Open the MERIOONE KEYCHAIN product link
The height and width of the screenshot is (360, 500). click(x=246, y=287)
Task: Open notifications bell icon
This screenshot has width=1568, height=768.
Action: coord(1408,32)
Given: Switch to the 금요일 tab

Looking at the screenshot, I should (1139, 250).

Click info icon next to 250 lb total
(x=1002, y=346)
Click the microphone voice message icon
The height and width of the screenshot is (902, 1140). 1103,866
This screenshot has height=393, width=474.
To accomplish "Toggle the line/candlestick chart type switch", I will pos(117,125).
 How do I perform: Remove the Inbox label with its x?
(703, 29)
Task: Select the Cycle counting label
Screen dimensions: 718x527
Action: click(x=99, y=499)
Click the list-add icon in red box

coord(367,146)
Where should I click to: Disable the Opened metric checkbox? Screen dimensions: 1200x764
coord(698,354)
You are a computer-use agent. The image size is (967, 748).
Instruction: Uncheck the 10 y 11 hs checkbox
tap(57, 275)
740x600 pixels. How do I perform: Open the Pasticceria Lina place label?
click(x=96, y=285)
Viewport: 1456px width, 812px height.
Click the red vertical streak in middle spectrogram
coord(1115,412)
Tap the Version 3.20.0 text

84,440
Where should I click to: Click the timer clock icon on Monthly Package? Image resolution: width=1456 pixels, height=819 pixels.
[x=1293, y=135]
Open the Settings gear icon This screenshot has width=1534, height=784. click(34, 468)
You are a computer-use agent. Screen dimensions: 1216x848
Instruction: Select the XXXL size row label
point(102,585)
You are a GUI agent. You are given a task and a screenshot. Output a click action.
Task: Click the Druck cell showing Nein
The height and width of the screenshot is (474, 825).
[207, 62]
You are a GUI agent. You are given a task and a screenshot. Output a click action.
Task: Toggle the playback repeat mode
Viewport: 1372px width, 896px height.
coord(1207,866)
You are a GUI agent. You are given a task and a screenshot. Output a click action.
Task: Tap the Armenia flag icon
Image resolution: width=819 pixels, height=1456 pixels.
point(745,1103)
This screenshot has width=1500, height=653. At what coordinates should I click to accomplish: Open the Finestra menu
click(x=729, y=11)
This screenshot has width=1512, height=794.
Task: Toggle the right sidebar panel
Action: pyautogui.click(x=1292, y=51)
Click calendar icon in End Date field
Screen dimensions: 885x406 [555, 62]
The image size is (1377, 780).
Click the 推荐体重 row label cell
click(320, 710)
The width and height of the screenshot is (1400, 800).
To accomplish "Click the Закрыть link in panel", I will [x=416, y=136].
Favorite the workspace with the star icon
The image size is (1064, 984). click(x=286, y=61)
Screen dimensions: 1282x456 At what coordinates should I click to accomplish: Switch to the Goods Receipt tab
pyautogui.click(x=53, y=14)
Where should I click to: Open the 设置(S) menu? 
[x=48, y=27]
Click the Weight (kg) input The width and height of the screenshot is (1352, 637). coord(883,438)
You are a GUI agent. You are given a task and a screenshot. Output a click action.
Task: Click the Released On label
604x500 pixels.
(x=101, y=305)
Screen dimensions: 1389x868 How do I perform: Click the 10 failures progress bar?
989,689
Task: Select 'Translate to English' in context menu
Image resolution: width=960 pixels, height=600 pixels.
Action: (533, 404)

○ ○ ○ ○

### YOUR OBJECTIVE
In the data above, which lines have "will"? Report each of them.

### ANSWER TO THIS EXERCISE
To accomplish "Toggle the line/candlestick chart type switch", I will pos(117,125).
To accomplish "Click the Закрыть link in panel", I will [x=416, y=136].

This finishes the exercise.